A vm's port is in down state after compute node reboot

Bug #1577721 reported by Sergey Kolekonov
20
This bug affects 3 people
Affects Status Importance Assigned to Milestone
Mirantis OpenStack
Status tracked in 10.0.x
10.0.x
Invalid
High
Oleg Bondarev
8.0.x
Invalid
High
Anatolii Neliubin
9.x
Fix Released
High
Oleg Bondarev

Bug Description

Steps to reproduce:
- Deploy an environment with Neutron + VXLAN (MOS 9.0 + CentOS-based compute node)
- Create required security groups
- Spawn an instance, assign a floating IP address and check that it's available
- Properly reboot a compute node
Expected results:
The instance is available by floating IP
Actual result:
The instance can't obtain an IP address, the floating IP address doesn't work, instance's port is in down state
Detailed bug description:
MOS 9.0 ISO fuel-9.0-274
Time on compute and controller nodes are different (6 mins). This can be a root cause of the issue.
Swarm run: https://product-ci.infra.mirantis.net/job/9.0.system_test.ubuntu.rh/94/

Changed in mos:
assignee: nobody → Sergey Kolekonov (skolekonov)
Revision history for this message
Sergey Kolekonov (skolekonov) wrote :

Logs from the compute node

Changed in mos:
status: New → Confirmed
tags: added: area-neutron
Changed in mos:
importance: Undecided → High
Revision history for this message
Oleg Bondarev (obondarev) wrote :

Two events detected by ovsdb-client almost at the same time:
2016-05-02 23:03:14.007 2686 DEBUG neutron.agent.linux.async_process [-] Output received from [ovsdb-client monitor Interface name,ofport,external_ids --format=json]: {"data":[["b13d9fa2-73ff-474b-9d4d-5c651a794201","delete","qvo62f4fa37-a1",-1,["map",[["attached-mac","fa:16:3e:9b:04:3b"],["iface-id","62f4fa37-a181-4db4-8db7-ed12552af141"],["iface-status","active"],["vm-uuid","b739f239-702e-402a-a5b6-815926afc82f"]]]],["61beda06-8062-4176-bca5-11a1378e0b26","insert","qvo62f4fa37-a1",["set",[]],["map",[["attached-mac","fa:16:3e:9b:04:3b"],["iface-id","62f4fa37-a181-4db4-8db7-ed12552af141"],["iface-status","active"],["vm-uuid","b739f239-702e-402a-a5b6-815926afc82f"]]]]],"headings":["row","action","name","ofport","external_ids"]} _read_stdout /usr/lib/python2.7/site-packages/neutron/agent/linux/async_process.py:236

2016-05-02 23:03:14.008 2686 DEBUG neutron.agent.linux.async_process [-] Output received from [ovsdb-client monitor Interface name,ofport,external_ids --format=json]: {"data":[["61beda06-8062-4176-bca5-11a1378e0b26","old",null,["set",[]],null],["","new","qvo62f4fa37-a1",2,["map",[["attached-mac","fa:16:3e:9b:04:3b"],["iface-id","62f4fa37-a181-4db4-8db7-ed12552af141"],["iface-status","active"],["vm-uuid","b739f239-702e-402a-a5b6-815926afc82f"]]]]],"headings":["row","action","name","ofport","external_ids"]} _read_stdout /usr/lib/python2.7/site-packages/neutron/agent/linux/async_process.py:236

meaning that port qvo62f4fa37-a1 was deleted and created right away.
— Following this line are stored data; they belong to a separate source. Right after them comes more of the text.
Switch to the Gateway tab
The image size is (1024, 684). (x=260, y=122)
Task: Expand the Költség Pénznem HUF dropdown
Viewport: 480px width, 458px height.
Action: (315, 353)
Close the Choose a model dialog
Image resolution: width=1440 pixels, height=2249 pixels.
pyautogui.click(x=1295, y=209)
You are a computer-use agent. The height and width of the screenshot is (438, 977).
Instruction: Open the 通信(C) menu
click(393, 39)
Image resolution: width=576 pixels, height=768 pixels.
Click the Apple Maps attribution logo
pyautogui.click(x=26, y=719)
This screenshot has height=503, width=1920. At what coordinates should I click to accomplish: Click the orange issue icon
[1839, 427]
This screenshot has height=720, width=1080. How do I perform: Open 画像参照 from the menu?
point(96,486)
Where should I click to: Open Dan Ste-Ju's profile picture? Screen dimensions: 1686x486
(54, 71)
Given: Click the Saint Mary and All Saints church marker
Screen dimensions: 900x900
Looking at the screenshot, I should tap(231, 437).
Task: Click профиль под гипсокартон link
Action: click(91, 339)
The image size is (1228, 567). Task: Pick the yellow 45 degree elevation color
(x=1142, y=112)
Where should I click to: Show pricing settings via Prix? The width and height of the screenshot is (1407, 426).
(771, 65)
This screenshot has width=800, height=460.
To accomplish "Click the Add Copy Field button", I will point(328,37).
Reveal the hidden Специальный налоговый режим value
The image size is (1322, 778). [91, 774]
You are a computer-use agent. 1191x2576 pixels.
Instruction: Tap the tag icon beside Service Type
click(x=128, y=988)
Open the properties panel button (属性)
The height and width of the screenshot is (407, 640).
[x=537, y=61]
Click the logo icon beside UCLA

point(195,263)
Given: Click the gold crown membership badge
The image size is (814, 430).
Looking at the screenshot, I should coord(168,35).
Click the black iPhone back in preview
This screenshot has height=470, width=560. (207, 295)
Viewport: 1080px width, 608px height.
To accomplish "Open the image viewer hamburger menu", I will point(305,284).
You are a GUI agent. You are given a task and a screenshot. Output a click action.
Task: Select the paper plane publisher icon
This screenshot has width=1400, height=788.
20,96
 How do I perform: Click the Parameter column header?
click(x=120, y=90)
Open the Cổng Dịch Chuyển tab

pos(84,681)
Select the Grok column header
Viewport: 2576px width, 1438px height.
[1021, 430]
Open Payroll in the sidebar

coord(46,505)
ovs agent in each loop processes all added ports first and then all deleted ports. In this case it was the same port so it was added first and then removed. Not sure what caused such behavior. It's probably some race due to server and agent node being out of sync. More investigation needed.

Revision history for this message
Sergey Kolekonov (skolekonov) wrote :

Moving to mos-neutron as it seems to be a Neutron issue

Changed in mos:
assignee: Sergey Kolekonov (skolekonov) → MOS Neutron (mos-neutron)
Changed in mos:
assignee: MOS Neutron (mos-neutron) → Oleg Bondarev (obondarev)
Changed in mos:
status: Confirmed → In Progress
Revision history for this message
Oleg Bondarev (obondarev) wrote :

So on compute node restart, nova does hard reboot of all instances on that node which causes corresponding ovs ports to be deleted and recreated. This is normal behavior.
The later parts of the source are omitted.